[提供された抜粋]
<<<<
ウクライナの子供たちへ贈る「九九の歌」 慣れない日本での生活で言葉の壁も…教育支援で「学ぶことを諦めないで」 ウクライナにはない"九九"を避難した姉弟が歌う 2023年02月28日
ロシアがウクライナに侵攻してから1年が経ちました。
500万人以上のウクライナの子供たちが、十分な教育を受けることができない環境にあるとされる中、学びを諦めないでほしいと、日本で作られた歌があります。
■ ウクライナから避難の子どもたち 慣れない日々
【ヤンくん(9)】
「もう餌やりしていい?」
小さなガラスの花瓶の中を泳ぐ金魚に、エサをあげるヤンくん(9)。
母・オルハさん(44)と2人の姉と共に、侵攻が始まってすぐ、ウクライナの首都キーウから母親の友人が住む東京に逃れてきました。
ヤン君にとって日本での暮らしは、親の都合でも自分の希望でもありません。
一家は、不動産会社から、無償提供されたマンションの一室で暮らしていますが、期限は今年3月まで。
今は、生活費の支援も受けていますが、ずっと続くわけではありません。
>>>>
[収集データ]
<<<<
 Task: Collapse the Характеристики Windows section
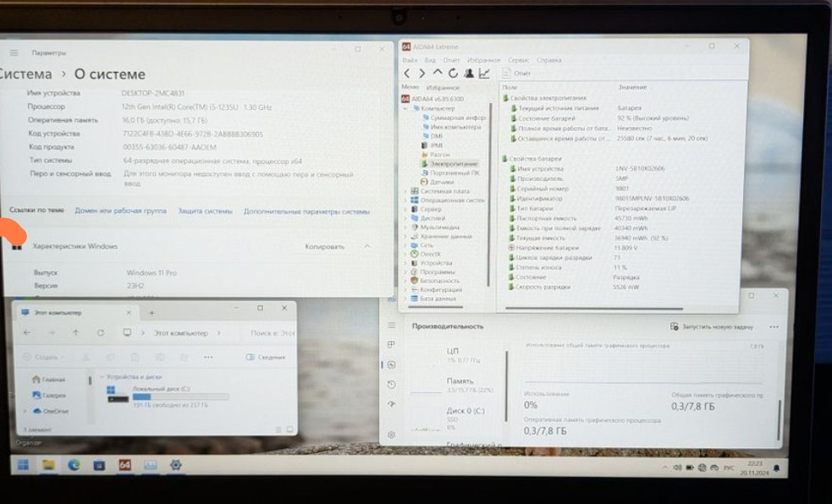pyautogui.click(x=366, y=246)
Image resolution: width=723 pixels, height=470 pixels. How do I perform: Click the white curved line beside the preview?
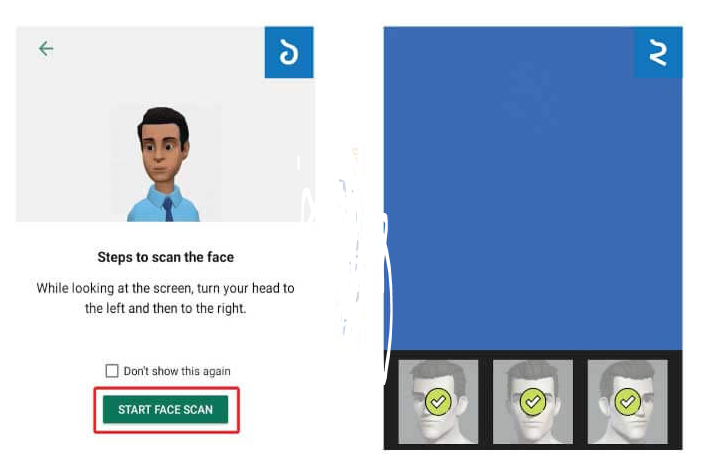click(x=388, y=295)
>>>>
[要件]
(1) 抜粋について、次の問いに答えてください。
(a) 金魚にエサをあげているヤンくんは何歳ですか。
(b) 一家はウクライナのどの都市から逃れてきましたか。
(c) 一家が暮らすマンションの一室の期限はいつまでですか。
(2) 抜粋のうち、「母・オルハさん(44)と2人」から「今は、生活費の支援も受けていますが、ずっと続くわけではありません。」までの箇所を一字も変えずに書き写してください。

[課題別の解答]
(1)
(a) 9歳です。
(b) 首都キーウです。
(c) 今年3月までです。

(2)
母・オルハさん(44)と2人の姉と共に、侵攻が始まってすぐ、ウクライナの首都キーウから母親の友人が住む東京に逃れてきました。
ヤン君にとって日本での暮らしは、親の都合でも自分の希望でもありません。
一家は、不動産会社から、無償提供されたマンションの一室で暮らしていますが、期限は今年3月まで。
今は、生活費の支援も受けていますが、ずっと続くわけではありません。